---------- Data shown ----------
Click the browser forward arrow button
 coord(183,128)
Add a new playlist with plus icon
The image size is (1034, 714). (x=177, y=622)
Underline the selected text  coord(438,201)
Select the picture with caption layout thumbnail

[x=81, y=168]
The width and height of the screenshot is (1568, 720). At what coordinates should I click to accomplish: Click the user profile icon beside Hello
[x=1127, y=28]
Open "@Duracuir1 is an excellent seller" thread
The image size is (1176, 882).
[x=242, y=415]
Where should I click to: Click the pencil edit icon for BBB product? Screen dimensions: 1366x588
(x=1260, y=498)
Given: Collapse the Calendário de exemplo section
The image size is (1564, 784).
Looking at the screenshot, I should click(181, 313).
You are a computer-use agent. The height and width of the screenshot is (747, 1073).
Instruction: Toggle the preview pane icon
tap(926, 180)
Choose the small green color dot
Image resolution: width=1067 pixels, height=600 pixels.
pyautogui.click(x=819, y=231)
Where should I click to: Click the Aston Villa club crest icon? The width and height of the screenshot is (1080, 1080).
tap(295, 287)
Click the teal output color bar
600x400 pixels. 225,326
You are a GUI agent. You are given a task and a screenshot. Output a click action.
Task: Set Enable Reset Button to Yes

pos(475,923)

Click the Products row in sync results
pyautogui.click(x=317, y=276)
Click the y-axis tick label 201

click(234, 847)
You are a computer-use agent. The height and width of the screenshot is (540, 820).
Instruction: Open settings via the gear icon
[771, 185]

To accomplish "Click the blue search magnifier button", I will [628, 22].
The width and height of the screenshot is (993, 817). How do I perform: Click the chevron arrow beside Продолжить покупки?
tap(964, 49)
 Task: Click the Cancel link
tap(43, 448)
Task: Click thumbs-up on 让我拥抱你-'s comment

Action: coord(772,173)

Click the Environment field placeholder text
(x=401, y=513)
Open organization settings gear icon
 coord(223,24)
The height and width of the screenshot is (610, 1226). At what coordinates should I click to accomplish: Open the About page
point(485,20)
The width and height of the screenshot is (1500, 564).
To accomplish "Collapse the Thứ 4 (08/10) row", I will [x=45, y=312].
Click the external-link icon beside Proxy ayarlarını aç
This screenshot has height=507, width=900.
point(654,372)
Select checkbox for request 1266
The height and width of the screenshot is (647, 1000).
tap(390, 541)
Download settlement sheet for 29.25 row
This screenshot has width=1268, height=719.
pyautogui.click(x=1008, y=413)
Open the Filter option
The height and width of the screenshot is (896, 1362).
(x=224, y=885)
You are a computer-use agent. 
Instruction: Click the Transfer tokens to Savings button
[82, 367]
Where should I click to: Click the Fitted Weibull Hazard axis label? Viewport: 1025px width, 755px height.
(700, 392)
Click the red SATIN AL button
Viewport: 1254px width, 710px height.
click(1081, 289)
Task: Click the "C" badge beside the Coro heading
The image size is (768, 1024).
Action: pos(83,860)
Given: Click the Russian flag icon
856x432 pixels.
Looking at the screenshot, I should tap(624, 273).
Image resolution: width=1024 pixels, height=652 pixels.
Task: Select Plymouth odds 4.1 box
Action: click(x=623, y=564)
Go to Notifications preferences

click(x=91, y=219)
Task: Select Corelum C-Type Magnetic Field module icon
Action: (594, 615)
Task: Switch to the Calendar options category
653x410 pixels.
----------
> **Your objective**:
Only the lines from the one containing "856x432 pixels." through the end of the records above belong in the output, each exactly as it stands, both ends included.

> **Response to the exercise**:
856x432 pixels.
Looking at the screenshot, I should tap(624, 273).
Image resolution: width=1024 pixels, height=652 pixels.
Task: Select Plymouth odds 4.1 box
Action: click(x=623, y=564)
Go to Notifications preferences

click(x=91, y=219)
Task: Select Corelum C-Type Magnetic Field module icon
Action: (594, 615)
Task: Switch to the Calendar options category
653x410 pixels.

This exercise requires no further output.